▶ _What is required_
Give back, word for word, the lines in the listing below from the one holding "Uncheck the 'retender' filter checkbox" down to the one holding "Click the History", both ends included.
--------------------------------------------------
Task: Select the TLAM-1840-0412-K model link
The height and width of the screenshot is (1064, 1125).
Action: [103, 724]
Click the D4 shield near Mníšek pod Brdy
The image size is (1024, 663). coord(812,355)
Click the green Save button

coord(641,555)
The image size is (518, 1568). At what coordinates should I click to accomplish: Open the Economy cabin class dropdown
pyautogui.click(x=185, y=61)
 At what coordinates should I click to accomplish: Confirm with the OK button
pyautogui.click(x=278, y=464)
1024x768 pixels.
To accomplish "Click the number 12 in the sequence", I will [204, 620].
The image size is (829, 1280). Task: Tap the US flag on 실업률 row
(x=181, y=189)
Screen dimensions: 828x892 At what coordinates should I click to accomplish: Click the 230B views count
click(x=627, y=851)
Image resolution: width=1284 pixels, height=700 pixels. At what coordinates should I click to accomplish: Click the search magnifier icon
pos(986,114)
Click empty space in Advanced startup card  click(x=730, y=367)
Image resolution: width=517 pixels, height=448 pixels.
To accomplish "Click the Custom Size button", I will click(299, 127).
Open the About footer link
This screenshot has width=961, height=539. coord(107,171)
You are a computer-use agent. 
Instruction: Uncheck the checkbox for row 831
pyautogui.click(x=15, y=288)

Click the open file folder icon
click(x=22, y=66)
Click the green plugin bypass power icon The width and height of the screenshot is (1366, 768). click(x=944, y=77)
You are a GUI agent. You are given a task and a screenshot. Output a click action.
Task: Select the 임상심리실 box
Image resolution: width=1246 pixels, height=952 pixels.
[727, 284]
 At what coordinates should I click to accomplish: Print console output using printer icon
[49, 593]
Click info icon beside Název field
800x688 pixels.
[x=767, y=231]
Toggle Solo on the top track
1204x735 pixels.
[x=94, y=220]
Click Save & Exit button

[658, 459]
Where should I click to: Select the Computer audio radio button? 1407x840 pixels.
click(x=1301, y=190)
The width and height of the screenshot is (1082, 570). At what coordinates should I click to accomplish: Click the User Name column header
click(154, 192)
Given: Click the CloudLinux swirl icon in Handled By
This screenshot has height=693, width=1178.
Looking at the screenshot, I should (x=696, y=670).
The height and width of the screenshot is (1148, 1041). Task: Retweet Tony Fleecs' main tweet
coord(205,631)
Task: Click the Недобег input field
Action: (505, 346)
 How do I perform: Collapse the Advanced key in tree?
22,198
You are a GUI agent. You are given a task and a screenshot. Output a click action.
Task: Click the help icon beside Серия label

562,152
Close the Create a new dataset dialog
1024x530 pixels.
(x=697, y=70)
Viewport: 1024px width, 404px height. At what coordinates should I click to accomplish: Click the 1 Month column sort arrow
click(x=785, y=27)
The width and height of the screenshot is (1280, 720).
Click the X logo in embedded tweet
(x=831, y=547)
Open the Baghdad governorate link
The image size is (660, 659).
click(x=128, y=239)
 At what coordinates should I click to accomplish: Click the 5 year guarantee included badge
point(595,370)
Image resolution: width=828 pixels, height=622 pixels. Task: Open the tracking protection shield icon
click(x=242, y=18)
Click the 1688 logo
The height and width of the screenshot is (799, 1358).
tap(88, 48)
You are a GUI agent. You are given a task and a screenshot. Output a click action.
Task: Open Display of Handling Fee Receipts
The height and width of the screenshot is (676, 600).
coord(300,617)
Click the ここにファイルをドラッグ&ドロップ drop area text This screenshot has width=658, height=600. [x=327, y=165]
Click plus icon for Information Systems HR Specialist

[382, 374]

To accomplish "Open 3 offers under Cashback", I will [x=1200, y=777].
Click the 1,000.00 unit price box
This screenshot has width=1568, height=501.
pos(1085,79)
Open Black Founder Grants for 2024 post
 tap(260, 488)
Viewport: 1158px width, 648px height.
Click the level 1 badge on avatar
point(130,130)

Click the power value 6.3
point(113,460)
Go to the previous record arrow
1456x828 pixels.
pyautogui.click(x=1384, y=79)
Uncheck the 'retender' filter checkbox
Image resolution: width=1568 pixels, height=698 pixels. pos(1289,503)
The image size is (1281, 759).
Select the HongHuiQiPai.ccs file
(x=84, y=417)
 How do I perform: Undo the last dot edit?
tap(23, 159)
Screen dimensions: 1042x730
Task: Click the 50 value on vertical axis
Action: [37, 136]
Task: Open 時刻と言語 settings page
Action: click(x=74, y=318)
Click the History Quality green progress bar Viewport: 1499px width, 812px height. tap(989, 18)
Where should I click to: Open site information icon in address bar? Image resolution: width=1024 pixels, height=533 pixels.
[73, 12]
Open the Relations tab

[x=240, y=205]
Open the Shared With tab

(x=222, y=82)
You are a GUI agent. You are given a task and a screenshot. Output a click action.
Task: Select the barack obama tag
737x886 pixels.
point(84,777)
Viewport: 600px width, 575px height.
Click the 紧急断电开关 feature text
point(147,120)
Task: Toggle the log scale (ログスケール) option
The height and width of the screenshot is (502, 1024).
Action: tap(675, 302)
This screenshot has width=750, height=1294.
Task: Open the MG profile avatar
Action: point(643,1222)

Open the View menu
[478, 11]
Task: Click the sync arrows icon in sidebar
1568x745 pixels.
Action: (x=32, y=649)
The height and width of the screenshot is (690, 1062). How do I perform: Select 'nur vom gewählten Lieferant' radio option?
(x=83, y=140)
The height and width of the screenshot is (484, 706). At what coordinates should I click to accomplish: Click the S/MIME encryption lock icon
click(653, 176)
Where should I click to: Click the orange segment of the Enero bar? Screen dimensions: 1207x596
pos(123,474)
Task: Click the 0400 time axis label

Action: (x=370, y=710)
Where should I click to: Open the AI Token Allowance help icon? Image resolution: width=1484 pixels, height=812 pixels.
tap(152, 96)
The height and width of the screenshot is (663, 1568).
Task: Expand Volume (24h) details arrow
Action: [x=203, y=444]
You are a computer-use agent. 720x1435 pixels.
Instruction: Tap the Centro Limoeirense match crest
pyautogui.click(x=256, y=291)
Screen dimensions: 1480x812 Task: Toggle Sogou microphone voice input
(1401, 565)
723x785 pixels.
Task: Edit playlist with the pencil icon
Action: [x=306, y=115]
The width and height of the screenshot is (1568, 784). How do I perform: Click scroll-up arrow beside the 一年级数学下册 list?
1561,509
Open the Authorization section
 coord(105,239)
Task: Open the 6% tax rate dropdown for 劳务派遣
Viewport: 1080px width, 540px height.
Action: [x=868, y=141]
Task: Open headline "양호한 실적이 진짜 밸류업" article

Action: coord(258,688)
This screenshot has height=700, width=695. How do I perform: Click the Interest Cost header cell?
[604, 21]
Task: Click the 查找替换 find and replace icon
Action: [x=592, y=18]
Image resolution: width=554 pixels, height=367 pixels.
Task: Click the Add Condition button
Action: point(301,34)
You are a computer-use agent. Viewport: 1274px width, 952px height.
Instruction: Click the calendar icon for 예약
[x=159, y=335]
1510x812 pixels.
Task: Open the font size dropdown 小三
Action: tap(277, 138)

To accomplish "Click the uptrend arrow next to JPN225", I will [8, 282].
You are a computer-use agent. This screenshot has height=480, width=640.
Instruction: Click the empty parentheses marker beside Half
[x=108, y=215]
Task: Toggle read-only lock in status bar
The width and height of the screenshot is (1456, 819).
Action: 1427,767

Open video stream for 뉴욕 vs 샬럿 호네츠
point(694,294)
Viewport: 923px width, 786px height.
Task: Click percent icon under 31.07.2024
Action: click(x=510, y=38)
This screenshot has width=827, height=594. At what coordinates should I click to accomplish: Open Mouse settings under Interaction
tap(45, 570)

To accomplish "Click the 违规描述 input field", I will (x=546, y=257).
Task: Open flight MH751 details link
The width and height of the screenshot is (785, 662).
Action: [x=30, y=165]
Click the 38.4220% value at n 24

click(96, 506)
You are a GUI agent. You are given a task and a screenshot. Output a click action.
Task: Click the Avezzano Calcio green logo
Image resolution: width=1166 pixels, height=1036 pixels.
--------------------------------------------------
▶ _Written solution_
Uncheck the 'retender' filter checkbox
Image resolution: width=1568 pixels, height=698 pixels. pos(1289,503)
The image size is (1281, 759).
Select the HongHuiQiPai.ccs file
(x=84, y=417)
 How do I perform: Undo the last dot edit?
tap(23, 159)
Screen dimensions: 1042x730
Task: Click the 50 value on vertical axis
Action: [37, 136]
Task: Open 時刻と言語 settings page
Action: click(x=74, y=318)
Click the History Quality green progress bar Viewport: 1499px width, 812px height. tap(989, 18)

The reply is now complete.